Et puis il y a Al Mualim, le vieux maître, figure du sage… puis du traître. Un double fond narratif sublime, simple mais puissant, dans la droite lignée des grands manipulateurs philosophiques, entre Dumbledore et Father de Fullmetal Alchemist. Le mec est aussi calme qu’un lac de cyanure, et il t’a baisé depuis le début. C’est le twist qu’on n’attendait pas, et pourtant il était là, sous notre nez.
V. Desmond, l’Animus et les Illuminatis de la startup nation
Tu croyais jouer un jeu sur les croisades ? Raté. Tu joues aussi Desmond Miles, barman new-yorkais qui se réveille dans un lit d’hôpital futuriste et découvre qu’il est la clé génétique pour revivre les souvenirs d’un assassin mort depuis 900 ans. On appelle ça l’Animus, mais ça aurait pu s’appeler “Flashback Simulator”.
Abstergo dirige la danse, multinationale louche façon Google + Da Vinci Code. On devine derrière leurs blouses blanches un complot mondial, des sociétés secrètes, des reliques alieno-chrétiennes. Ça sent le soufre, les Templiers, le sionisme numérique. C’est la conspiration qu’on voulait, bien avant que les QAnon ne viennent tout gâcher.
VI. Les défauts, ces tumeurs bénignes du jeu vidéo moderne
Bugs. Freeze. Gardes qui flottent. Musiques qui se répètent. Quêtes clonées. VF en mousse. Et ce monde ouvert qui n’est en fait qu’un couloir déguisé en place publique. C’est là qu’on voit les premiers signes de la maladie Ubisoftienne, cette tendance à tout étaler sans rien densifier.
Et malgré tout… ça marche. Parce qu’à l’époque, c’était nouveau. C’était next-gen.
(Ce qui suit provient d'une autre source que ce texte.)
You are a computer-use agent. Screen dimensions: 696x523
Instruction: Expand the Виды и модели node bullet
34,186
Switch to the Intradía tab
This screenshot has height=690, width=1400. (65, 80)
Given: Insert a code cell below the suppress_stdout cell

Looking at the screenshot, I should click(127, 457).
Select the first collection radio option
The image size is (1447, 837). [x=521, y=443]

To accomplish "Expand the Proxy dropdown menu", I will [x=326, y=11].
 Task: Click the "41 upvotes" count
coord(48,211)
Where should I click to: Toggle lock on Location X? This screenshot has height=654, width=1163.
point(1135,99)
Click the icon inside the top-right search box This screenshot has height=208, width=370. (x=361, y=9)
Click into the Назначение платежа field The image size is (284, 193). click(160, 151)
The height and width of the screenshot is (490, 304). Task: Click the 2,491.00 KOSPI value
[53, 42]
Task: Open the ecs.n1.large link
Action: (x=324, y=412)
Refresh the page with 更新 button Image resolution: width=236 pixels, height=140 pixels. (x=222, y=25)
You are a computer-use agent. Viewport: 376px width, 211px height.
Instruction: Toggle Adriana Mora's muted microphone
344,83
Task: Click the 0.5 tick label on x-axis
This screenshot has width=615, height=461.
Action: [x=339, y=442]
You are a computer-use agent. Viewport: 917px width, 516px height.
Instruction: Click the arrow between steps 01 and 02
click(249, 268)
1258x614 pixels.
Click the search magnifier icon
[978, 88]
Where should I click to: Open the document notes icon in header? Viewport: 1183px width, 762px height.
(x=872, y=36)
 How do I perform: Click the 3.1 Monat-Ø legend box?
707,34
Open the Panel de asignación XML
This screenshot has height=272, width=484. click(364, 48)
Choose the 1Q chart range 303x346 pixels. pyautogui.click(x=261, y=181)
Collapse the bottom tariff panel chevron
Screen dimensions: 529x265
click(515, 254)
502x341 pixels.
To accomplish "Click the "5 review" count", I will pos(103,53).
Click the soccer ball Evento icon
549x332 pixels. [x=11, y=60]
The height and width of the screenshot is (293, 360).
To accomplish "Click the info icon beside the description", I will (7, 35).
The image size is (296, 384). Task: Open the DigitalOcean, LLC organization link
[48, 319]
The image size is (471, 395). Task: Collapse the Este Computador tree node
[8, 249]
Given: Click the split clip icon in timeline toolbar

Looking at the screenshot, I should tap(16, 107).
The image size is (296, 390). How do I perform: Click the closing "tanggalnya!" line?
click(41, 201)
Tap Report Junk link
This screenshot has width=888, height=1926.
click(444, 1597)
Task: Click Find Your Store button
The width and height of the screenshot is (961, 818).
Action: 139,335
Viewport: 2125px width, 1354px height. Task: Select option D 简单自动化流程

On y voyait un futur radieux. On ne savait pas encore qu’on allait en bouffer un par an, que ça finirait en RPG mou avec des microtransactions pour débloquer des capuches roses. Le vrai crime, c’est la suite. Pas ce jeu-là.
VII. Un rêve digital, un échec visionnaire, une réussite historique
Assassin’s Creed premier du nom est un paradoxe magnifique : il échoue dans ses promesses mécaniques, mais il triomphe dans ses ambitions artistiques. Il t’emmène ailleurs. Il ose. Il plante une graine. Il t’apprend à tuer pour des idées, puis à douter de tes idées. Et ça, en 2007, c’était énorme.
Verdict : 8.5/10
Un jeu fondateur, imparfait, qui t’embarque malgré lui. Une première pierre jetée dans le torrent du jeu vidéo moderne, qui s’est transformée depuis en avalanche de bullshit. Mais Altaïr, lui, reste. Immuable. Froid. Silencieux. Et magnifique.
“Nothing is true, everything is permitted.”